[[ Data records open ]]

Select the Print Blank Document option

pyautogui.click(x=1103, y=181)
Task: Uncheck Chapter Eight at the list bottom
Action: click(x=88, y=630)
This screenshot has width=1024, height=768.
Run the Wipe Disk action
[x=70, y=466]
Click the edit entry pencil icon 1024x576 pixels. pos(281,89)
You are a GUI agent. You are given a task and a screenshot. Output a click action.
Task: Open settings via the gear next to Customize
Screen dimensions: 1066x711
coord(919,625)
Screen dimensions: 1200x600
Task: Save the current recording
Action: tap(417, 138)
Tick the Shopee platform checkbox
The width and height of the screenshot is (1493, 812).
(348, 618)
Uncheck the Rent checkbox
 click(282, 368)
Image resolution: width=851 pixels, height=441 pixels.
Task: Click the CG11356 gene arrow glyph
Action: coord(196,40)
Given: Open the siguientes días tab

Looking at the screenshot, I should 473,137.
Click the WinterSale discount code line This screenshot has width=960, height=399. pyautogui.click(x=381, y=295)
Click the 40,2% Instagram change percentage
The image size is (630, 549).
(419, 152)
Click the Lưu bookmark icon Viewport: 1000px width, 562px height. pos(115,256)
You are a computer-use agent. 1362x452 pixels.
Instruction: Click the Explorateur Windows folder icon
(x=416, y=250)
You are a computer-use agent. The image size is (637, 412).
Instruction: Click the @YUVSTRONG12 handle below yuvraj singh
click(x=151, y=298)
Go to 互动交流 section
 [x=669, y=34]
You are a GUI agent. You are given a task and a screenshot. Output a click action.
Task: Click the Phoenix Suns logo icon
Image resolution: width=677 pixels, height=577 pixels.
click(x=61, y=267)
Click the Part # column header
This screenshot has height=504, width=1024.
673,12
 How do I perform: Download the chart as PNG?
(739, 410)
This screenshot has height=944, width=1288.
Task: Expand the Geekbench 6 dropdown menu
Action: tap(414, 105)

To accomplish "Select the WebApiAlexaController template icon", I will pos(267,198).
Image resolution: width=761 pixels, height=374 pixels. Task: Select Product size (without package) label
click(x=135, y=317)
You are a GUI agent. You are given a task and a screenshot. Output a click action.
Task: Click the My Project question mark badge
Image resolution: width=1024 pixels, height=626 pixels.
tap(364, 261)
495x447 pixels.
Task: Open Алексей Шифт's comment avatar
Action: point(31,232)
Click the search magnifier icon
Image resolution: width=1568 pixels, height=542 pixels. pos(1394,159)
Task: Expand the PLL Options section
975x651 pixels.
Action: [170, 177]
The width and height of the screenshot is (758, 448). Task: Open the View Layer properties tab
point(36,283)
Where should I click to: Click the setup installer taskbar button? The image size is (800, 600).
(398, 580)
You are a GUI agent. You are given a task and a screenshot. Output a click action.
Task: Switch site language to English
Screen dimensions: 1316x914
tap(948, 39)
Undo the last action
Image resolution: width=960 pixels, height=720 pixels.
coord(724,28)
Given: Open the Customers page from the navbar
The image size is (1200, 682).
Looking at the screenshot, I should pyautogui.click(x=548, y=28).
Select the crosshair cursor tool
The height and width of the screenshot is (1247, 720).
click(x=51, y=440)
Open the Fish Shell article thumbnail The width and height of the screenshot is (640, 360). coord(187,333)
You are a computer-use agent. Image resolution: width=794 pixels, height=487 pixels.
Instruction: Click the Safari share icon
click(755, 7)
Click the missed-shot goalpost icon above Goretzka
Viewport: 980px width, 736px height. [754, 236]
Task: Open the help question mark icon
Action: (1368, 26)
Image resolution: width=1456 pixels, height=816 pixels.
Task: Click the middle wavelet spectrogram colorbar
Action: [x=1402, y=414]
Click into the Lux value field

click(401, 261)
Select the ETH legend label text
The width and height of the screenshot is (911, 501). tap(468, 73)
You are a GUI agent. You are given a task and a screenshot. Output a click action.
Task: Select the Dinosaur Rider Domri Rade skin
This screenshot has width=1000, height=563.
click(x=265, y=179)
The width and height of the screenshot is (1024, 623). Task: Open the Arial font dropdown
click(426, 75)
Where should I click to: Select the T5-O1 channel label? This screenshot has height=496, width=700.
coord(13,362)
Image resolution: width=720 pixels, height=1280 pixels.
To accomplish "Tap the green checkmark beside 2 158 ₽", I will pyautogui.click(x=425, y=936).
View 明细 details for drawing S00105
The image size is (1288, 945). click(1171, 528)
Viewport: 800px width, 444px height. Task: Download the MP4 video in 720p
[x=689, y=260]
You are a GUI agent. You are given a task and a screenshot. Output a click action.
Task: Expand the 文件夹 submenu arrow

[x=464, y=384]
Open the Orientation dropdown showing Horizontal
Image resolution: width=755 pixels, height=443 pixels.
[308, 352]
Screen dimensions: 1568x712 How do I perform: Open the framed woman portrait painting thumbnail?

[[ Data records closed ]]

# Instructions to follow
Only lines that include "thumbnail" belong in the answer; copy all of them from the listing.

# Solution to this task
Open the Fish Shell article thumbnail The width and height of the screenshot is (640, 360). coord(187,333)
Screen dimensions: 1568x712 How do I perform: Open the framed woman portrait painting thumbnail?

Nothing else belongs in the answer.